BEGIN

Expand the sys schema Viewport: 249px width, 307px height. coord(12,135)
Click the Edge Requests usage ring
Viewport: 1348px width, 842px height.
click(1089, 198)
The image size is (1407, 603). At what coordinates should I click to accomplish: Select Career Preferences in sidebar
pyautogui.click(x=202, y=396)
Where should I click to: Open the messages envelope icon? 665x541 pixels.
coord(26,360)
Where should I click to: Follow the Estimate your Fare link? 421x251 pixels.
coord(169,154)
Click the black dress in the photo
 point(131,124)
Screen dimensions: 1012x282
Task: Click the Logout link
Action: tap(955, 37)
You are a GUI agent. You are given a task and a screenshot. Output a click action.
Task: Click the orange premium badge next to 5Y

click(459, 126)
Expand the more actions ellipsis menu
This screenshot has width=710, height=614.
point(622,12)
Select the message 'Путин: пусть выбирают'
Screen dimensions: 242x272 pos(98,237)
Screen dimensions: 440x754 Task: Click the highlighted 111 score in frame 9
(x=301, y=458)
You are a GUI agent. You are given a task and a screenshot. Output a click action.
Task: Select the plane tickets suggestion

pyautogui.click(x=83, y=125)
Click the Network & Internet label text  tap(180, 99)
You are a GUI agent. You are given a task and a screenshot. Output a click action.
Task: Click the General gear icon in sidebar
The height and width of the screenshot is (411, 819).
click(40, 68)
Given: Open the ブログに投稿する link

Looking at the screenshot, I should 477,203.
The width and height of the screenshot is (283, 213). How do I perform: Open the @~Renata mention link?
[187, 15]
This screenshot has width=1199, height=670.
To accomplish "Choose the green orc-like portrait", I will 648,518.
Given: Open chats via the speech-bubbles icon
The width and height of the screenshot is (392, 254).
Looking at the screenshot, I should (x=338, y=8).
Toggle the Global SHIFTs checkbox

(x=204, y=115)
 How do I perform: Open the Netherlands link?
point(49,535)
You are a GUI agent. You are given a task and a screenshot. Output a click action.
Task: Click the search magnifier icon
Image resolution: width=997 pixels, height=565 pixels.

END

* **Work task**
Working down from the line that contains "How do I perform: Open the Netherlands link?", retype each line exactly through the last line of the data, and give nothing else.

* **Result of this exercise**
 How do I perform: Open the Netherlands link?
point(49,535)
You are a GUI agent. You are given a task and a screenshot. Output a click action.
Task: Click the search magnifier icon
Image resolution: width=997 pixels, height=565 pixels.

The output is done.